Both breeds have become so popular that they are now being diluted all over the world.

This means that even though they have a small percentage, many beef products can claim that they are Angus and Wagyu. 

“To this day, we will still be using semen that was collected during the 1960s. It’s stored in liquid nitrogen and frozen.

“I would say that the efficacy of modern stuff is probably not as high, but we can still get calves, and that is how have widened our genetic pool.

“Some of my early stuff I bought, and as the years passed, we got some from Rare Breeds Farm since they had a library full of old semen.

‘The conditions were that it had to be used in a purebred cow, as otherwise it would have been wasted and it wouldn’t have been kept pure.

“It’s the same as IVF. You’re playing with nature to get the result you want.

The semen is packed and sent around the globe, as far as Colombia, Uruguay, and Argentina.

Geordie said, “It’s not 9-5, 40 hour work.”

“There are many time zones in the different places we deal. We have had to educate some of our clients not to call us at 2am to talk cows.

The process began with the immunization of the few remaining Native Aberdeen Angus cows using frozen sperm. This is known as selective breeding and has led to a registered herd, the Dunlouise.

One bull that was born last year was nicknamed “Dunlouise Champion Boris” – named after the Prime Minster who revealed earlier in the year that he is a father to six. 

Now, with cattle numbers at a safe level, the Native Angus beef is going on sale in Edinburgh – the first time in more than 30 years that the breed will be available to purchase from anywhere except the Soutars’ own Kingston Farm and their local butcher. 

Native Aberdeen Angus cattle are fed on grass instead of the grain diets given to other breeds. This results in a higher level of Omega 3 and additional health benefits both for the consumer, and the environment. 

Julia Soutar with semen sample of Native Aberdeen Angus which is shipped round the world

Julia Soutar, with a semen sample of Native Aberdeen Angus that is shipped around the globe

Geordie said that: “There is no doubt that people are more conscious about what they eat and therefore the quality of their food is very important.

“This is the reason farm shops exist. They have the provenance and the story to share and people want these things.

‘Meat is an important part of our diet. You need to ensure that you are eating good beef. These cattle have stood the test.
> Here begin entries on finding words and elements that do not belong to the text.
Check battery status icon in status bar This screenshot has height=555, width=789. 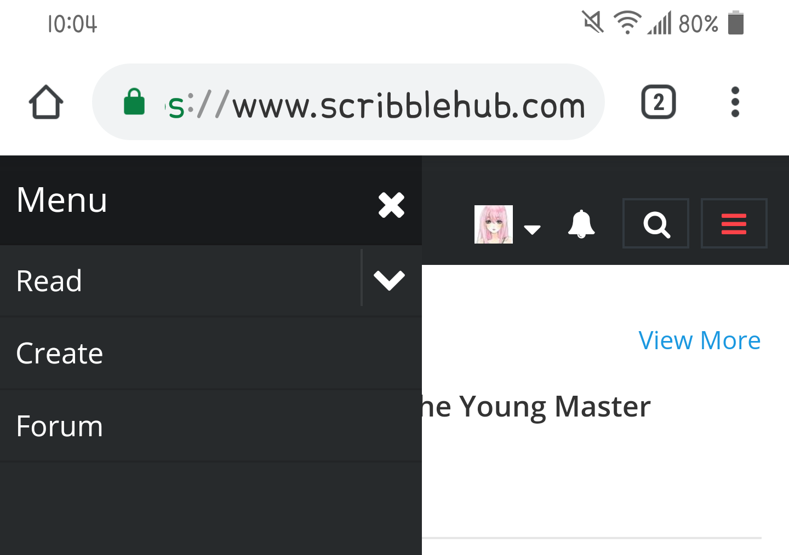coord(737,23)
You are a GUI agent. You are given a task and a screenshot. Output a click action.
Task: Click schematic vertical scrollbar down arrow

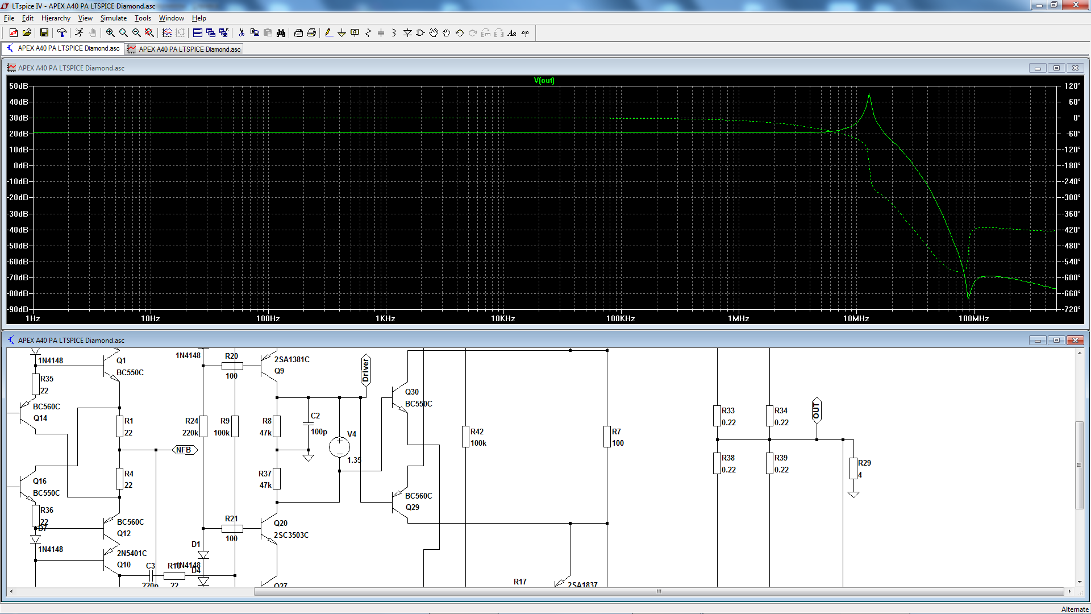pos(1079,582)
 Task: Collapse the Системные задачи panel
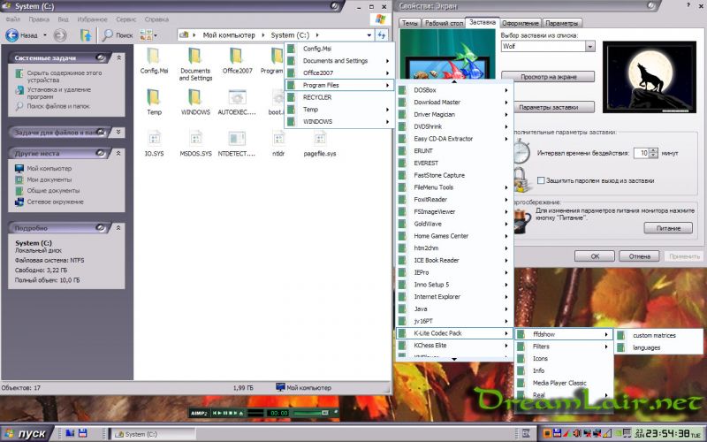coord(118,57)
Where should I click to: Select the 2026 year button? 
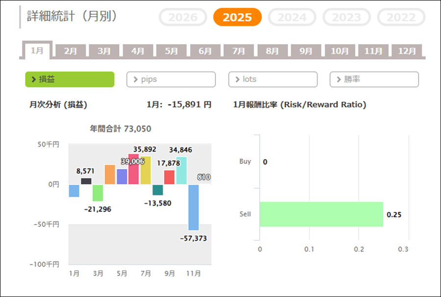click(x=183, y=18)
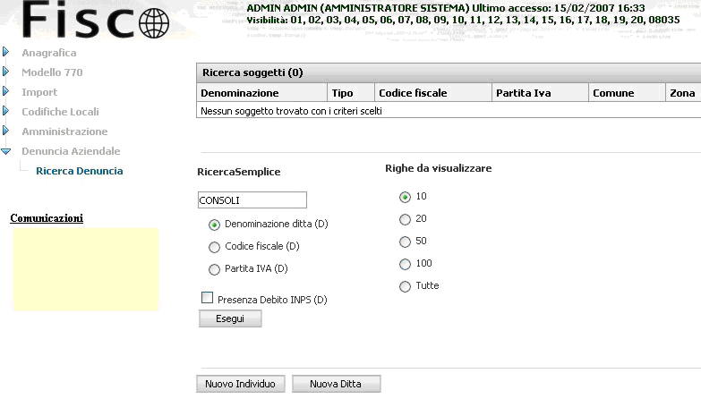Viewport: 701px width, 399px height.
Task: Click the Fisco globe logo icon
Action: tap(154, 23)
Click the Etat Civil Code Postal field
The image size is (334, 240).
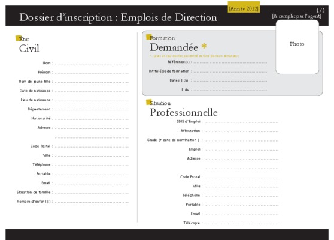(92, 147)
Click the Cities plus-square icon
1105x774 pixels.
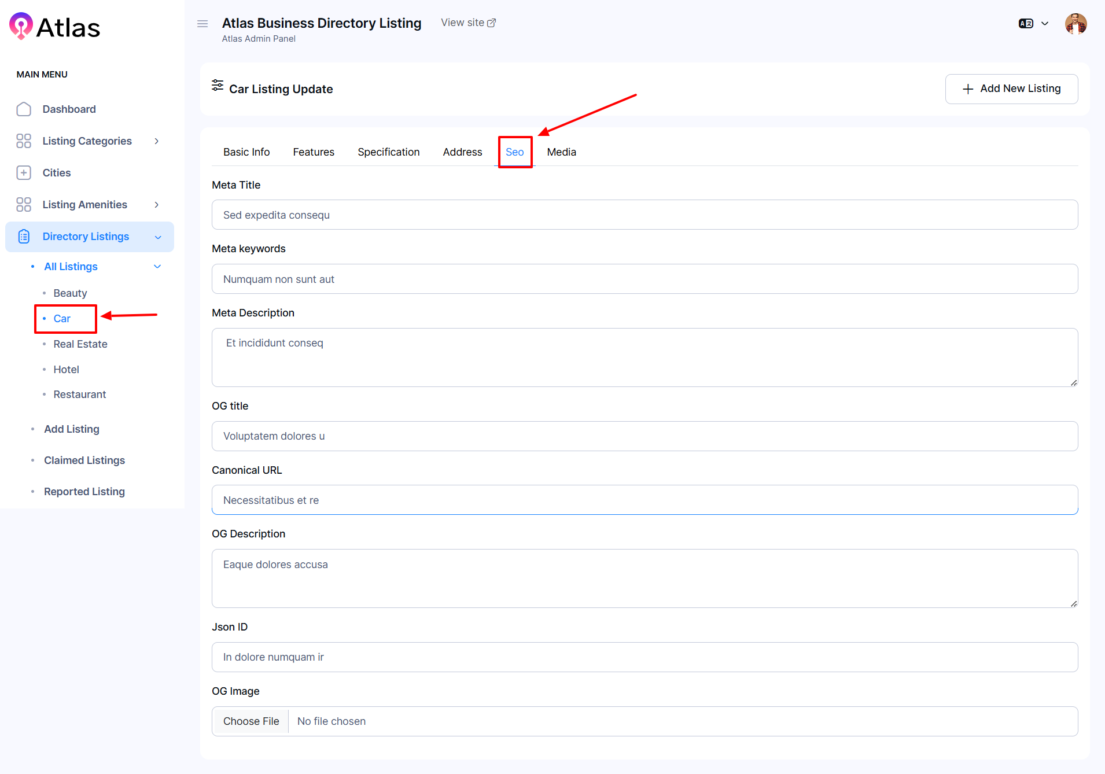24,173
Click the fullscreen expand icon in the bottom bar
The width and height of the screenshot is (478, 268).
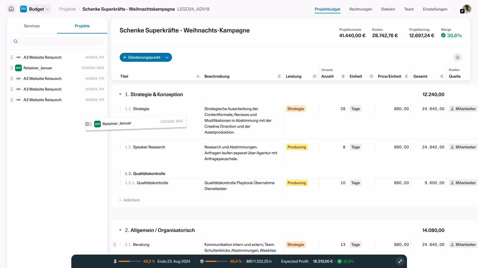(x=400, y=261)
“I don’t know much about science and I don’t want any arguments with scientists, but grass captures carbon. Also, smaller animals have a smaller footprint.

They are efficient and can be kept on more ground than an acre.

“And we can go wherever you can’t grow grains.

‘Native Anguus are strong animals that can reach ground that is not suitable to grow grain. That is why they are so successful in other parts the world.